Bill also repeals burdensome withholding requirement that slows job creation
Nov 10 2011
WASHINGTON, D.C. – U.S. Senator John Boozman (R-AR) today voted for legislation that will help create jobs for veterans and also ends a requirement that penalizes small businesses that contract with the government.
Boozman called today’s vote “a welcome bipartisan approach” to our economic crisis.
“The American people want us to work together to turnaround our economy, and on the eve of Veterans Day, we showed we can do that to help get unemployed veterans back to work. I remain confident that we can do the same on larger scale to help put our economy as a whole back on track and get unemployed and underemployed Americans working again,” Boozman said.
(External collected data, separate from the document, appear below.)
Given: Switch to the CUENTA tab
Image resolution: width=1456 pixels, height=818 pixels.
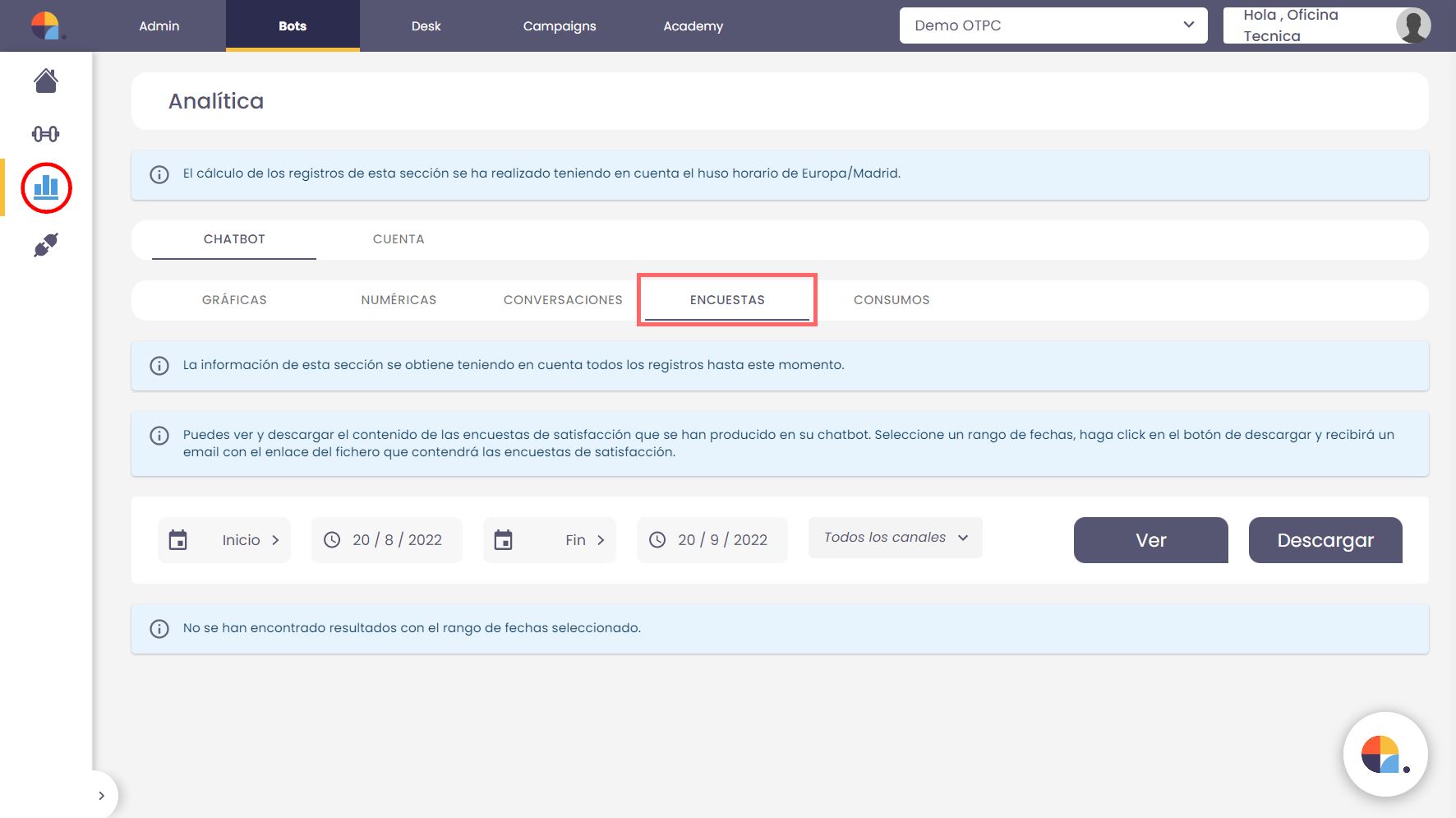Looking at the screenshot, I should coord(399,239).
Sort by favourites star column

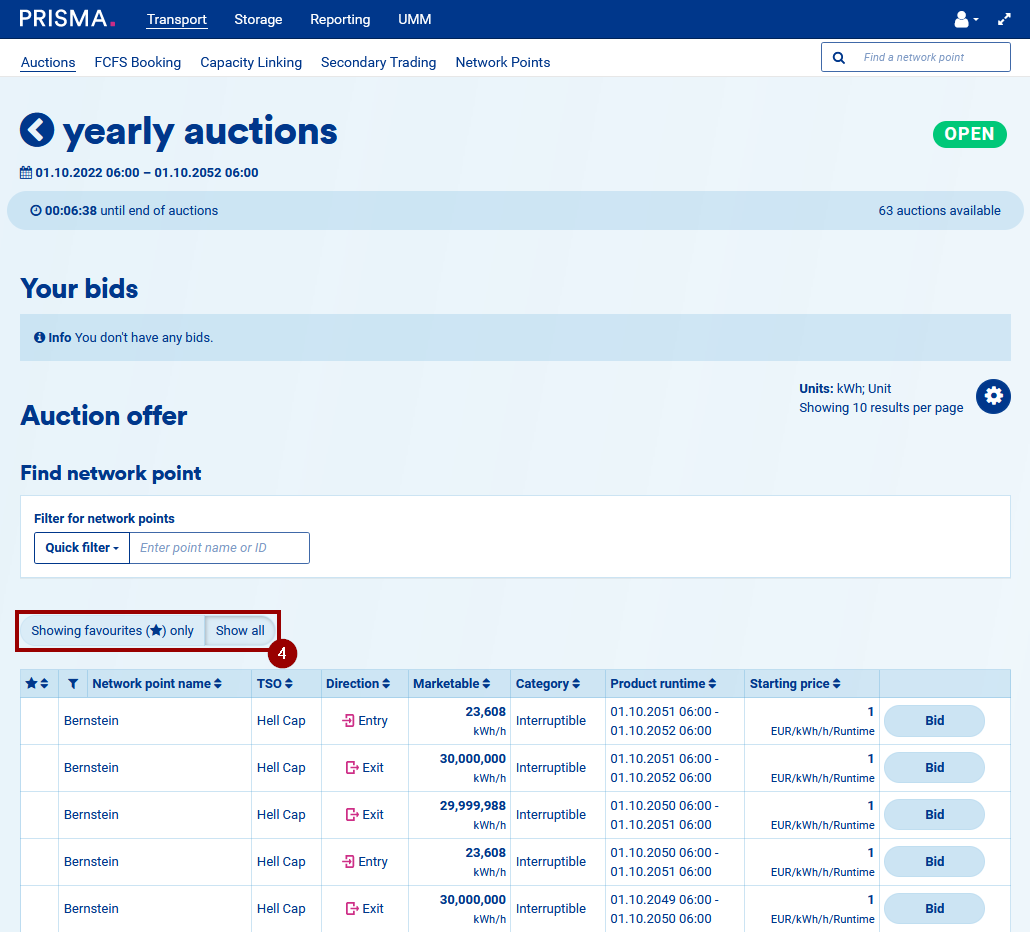pos(37,684)
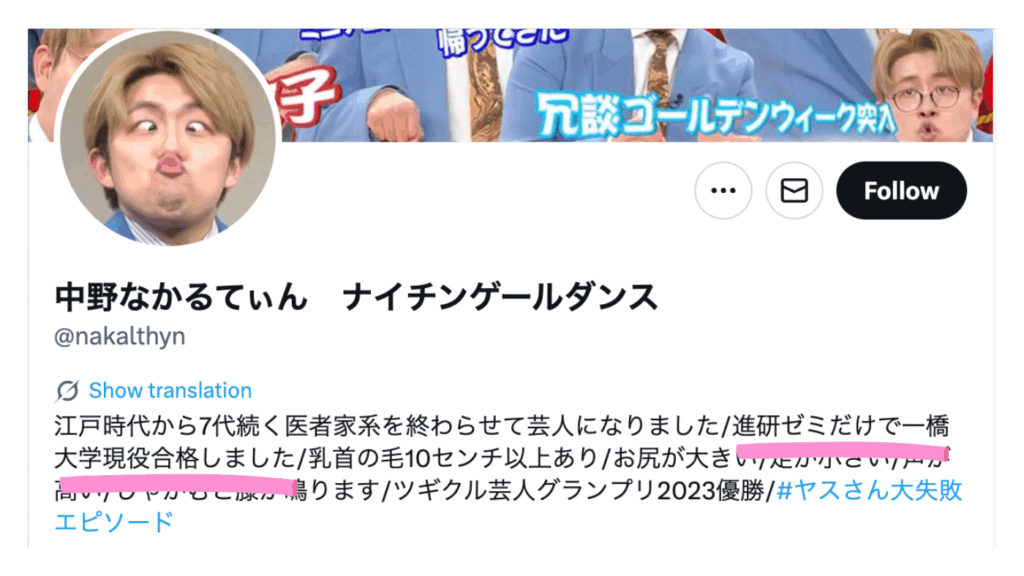Image resolution: width=1024 pixels, height=576 pixels.
Task: Open the #ヤスさん大失敗 hashtag link
Action: point(870,490)
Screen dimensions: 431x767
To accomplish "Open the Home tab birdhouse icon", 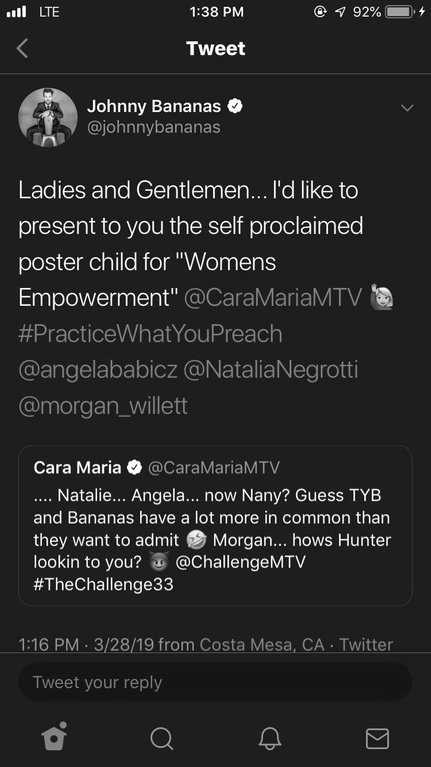I will 54,736.
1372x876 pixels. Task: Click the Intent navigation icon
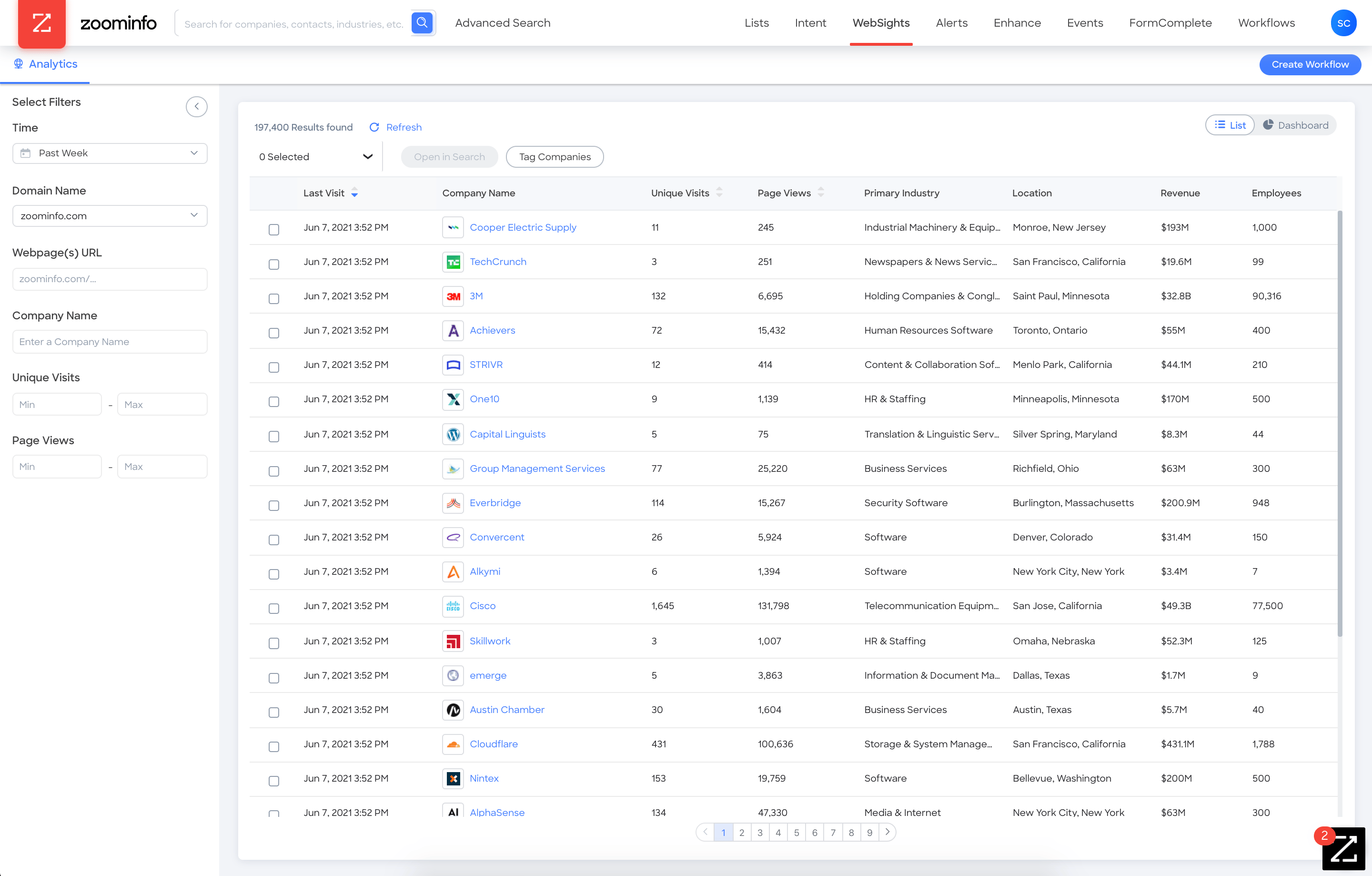(x=811, y=22)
The bill increases the tax credit for companies that hire disabled veterans who have been jobless for six months or more to $9,600. The bill also creates new tax credits of up to $5,600 for employers hiring veterans who have been job hunting for six months or more and $2,400 for those out of work for a month or more. It also enhances job training and counseling programs for veterans.
“During my tenure as Ranking Member of the House Veterans’ Affairs Subcommittee on Economic Opportunity, we worked hard to help assist veterans in making a smooth transition into civilian life. That has become a far more challenging task in this difficult economy. The tax credit that this bill increases and the new ones it creates will help ensure veterans are able to assume their rightful role as an indispensible part of America’s work force,” Boozman said.
The bill also repealed a regulation that penalizes small businesses that contract with the federal, state and local governments by requiring the government entities to withhold 3 percent of their payments. The Withholding Tax Relief Act, which is one of the initiatives in the Senate Republican jobs plan of which Boozman is a cosponsor, has broad bipartisan support so it became the vehicle used by the Senate Majority to add the veterans’ jobs initiatives. The Withholding Tax Relief Act passed the House of Representatives with bipartisan support and both the veterans’ initiatives and the 3 percent repeal are included in President Obama’s plan.
“There is no reason why government agencies should be required to withhold federal taxes from payments to contractors. All this does is divert resources to the federal government, resources that could otherwise be used for capital investments, employees or additional project bids. Repealing this requirement is one step toward fostering an environment that helps create jobs where they are most needed—the private sector,” Boozman said about the withholding tax repeal provision of the bill.
During consideration of the bill, Senator John McCain (R-AZ) offered an amendment based on the Senate Republicans jobs plan that would reform the tax code, abolish burdensome regulations, eliminate wasteful spending, promote new markets for American exporters and reduce our dependence on foreign sources of energy. The amendment was not agreed to, but Boozman said “this is the kind of bold plan our economy needs to turn around.”
“My colleagues and I remain committed to seeing this vision through as the broad range of market-based solutions included in it will help turn the economy around by encouraging private sector job creation and economic growth,” Boozman said.